Pelo menos 23 famílias continuam sem poder regressar às suas casas no bairro Ndlavela, município da Matola, devido às inundações que afectaram a zona durante a última época chuvosa, apesar do fim das chuvas em várias regiões do País.
A situação foi verificada pelo edil da Matola, Júlio Parruque, que visitou o bairro para avaliar os danos e ouvir as preocupações dos moradores, que denunciam dificuldades no processo de reassentamento e pedem maior celeridade na assistência municipal.
Segundo a edilidade, cinco famílias já foram reassentadas, enquanto o processo de apoio às restantes continua em curso, numa operação que envolve identificação de áreas seguras e mobilização de recursos.
“O processo de reassentamento está em curso”, garantiu o edil, Júlio Parruque, durante a visita ao terreno.
Os residentes afirmam, contudo, que a situação continua crítica, com várias habitações ainda submersas ou em condições de insalubridade, o que agrava o risco sanitário e dificulta a retoma da vida normal.

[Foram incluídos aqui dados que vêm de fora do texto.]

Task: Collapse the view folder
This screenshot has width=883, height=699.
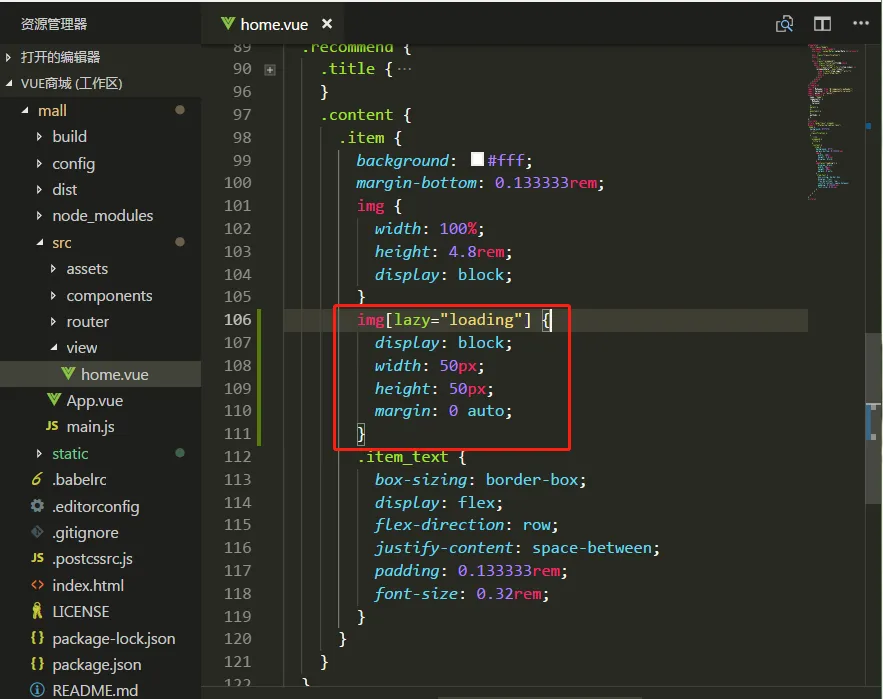Action: pyautogui.click(x=54, y=348)
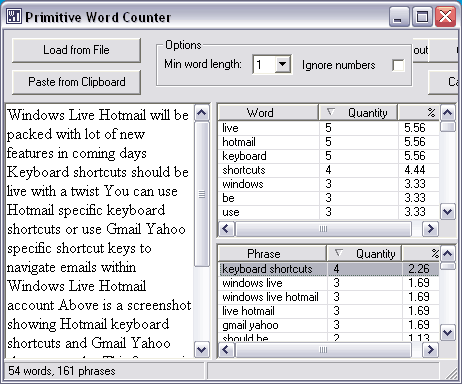
Task: Click the text pane scroll down arrow
Action: click(202, 350)
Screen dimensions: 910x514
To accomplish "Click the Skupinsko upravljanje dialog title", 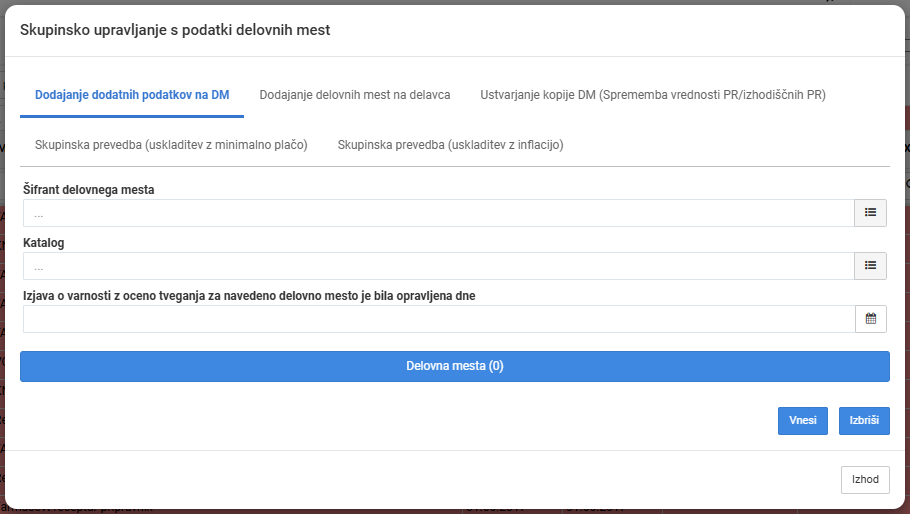I will pyautogui.click(x=175, y=30).
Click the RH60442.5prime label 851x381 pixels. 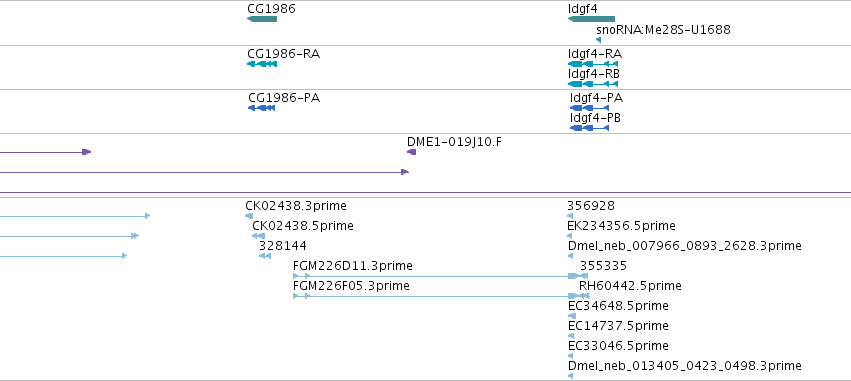coord(630,285)
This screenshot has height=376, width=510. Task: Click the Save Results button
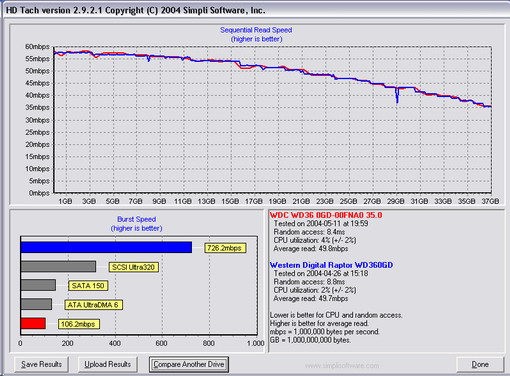click(41, 364)
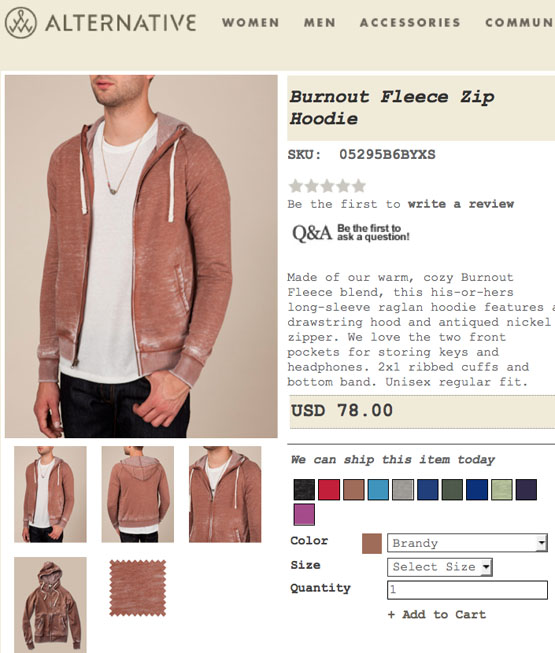The image size is (555, 653).
Task: Click the Quantity input field
Action: (467, 590)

Durante a visita, o edil reconheceu a gravidade da situação e apontou a necessidade de soluções estruturais para mitigar os efeitos recorrentes das inundações na zona.
Parruque destacou que o município está a identificar pontos críticos de drenagem e a preparar intervenções em infra-estruturas, com foco na melhoria do escoamento das águas pluviais e na requalificação de áreas vulneráveis.

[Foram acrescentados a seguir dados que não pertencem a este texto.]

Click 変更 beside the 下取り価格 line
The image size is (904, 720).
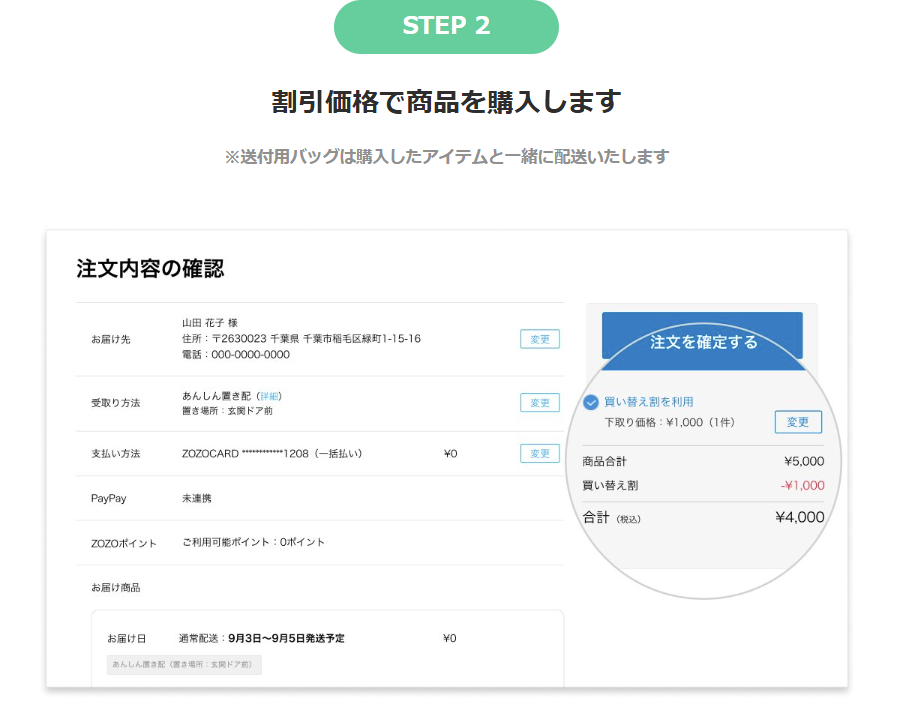[x=797, y=422]
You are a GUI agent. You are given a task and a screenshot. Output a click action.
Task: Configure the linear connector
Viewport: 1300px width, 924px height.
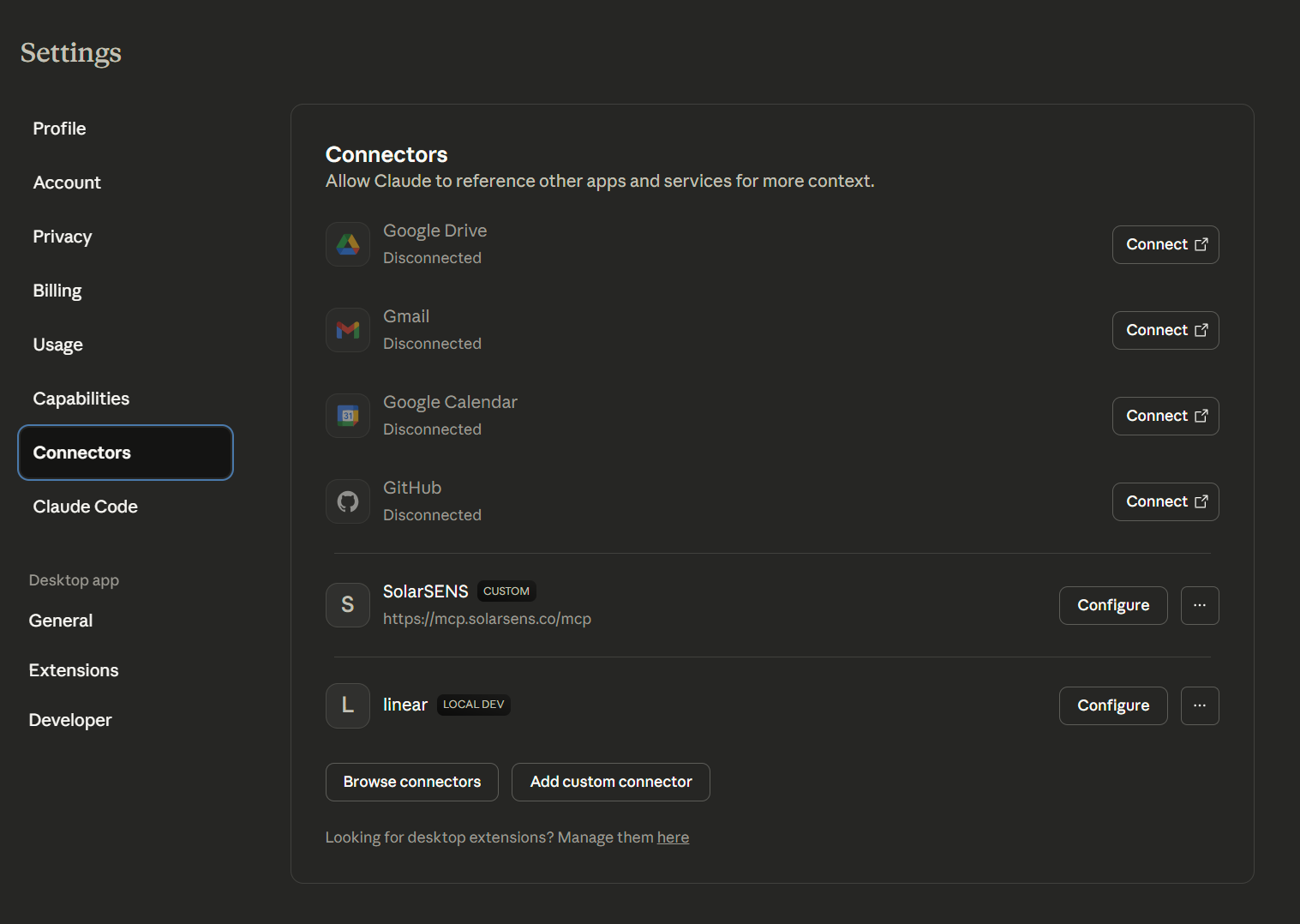1113,705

O edil referiu ainda que algumas intervenções já realizadas em infra-estruturas municipais demonstraram resultados positivos face às chuvas intensas, defendendo a expansão de soluções semelhantes para outras zonas críticas da cidade.

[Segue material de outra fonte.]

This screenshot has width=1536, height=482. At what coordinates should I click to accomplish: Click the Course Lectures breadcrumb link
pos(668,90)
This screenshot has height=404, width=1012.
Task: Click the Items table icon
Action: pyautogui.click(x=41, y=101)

Ainda no âmbito da visita de trabalho, o presidente do Conselho Municipal da Matola procedeu à entrega de 250 carteiras escolares à Escola Básica de Mulovote, equipamento que deverá beneficiar mais de três mil alunos, contribuindo para a melhoria das condições de ensino.
Paralelamente, a edilidade anunciou o reforço das acções de fiscalização nas imediações das escolas, com o objectivo de restringir a venda de bebidas alcoólicas nas proximidades dos estabelecimentos de ensino, medida enquadrada nos esforços de protecção do ambiente escolar.
Parruque reconheceu que a cidade enfrenta desafios persistentes relacionados com a drenagem urbana, sobretudo em zonas como Ndlavela e corredores adjacentes a vias estruturantes.
O edil sublinhou que estão em curso ou em preparação intervenções em estradas e passagens de nível, com vista a melhorar o escoamento das águas e reduzir o impacto das chuvas em áreas residenciais.
“Temos que ir a obras, não há alternativa”, afirmou, destacando a necessidade de mobilização de parceiros para acelerar as intervenções enquanto o município reforça a sua capacidade de financiamento.
Apesar das medidas anunciadas, moradores de Ndlavela continuam a pedir soluções mais rápidas e definitivas, alertando para o risco de novas inundações caso não sejam resolvidos os problemas estruturais de drenagem.
A situação volta a colocar em evidência a vulnerabilidade de várias zonas da Matola durante períodos de chuva intensa e a necessidade de investimentos sustentados em infra-estruturas urbanas para garantir maior resiliência das comunidades.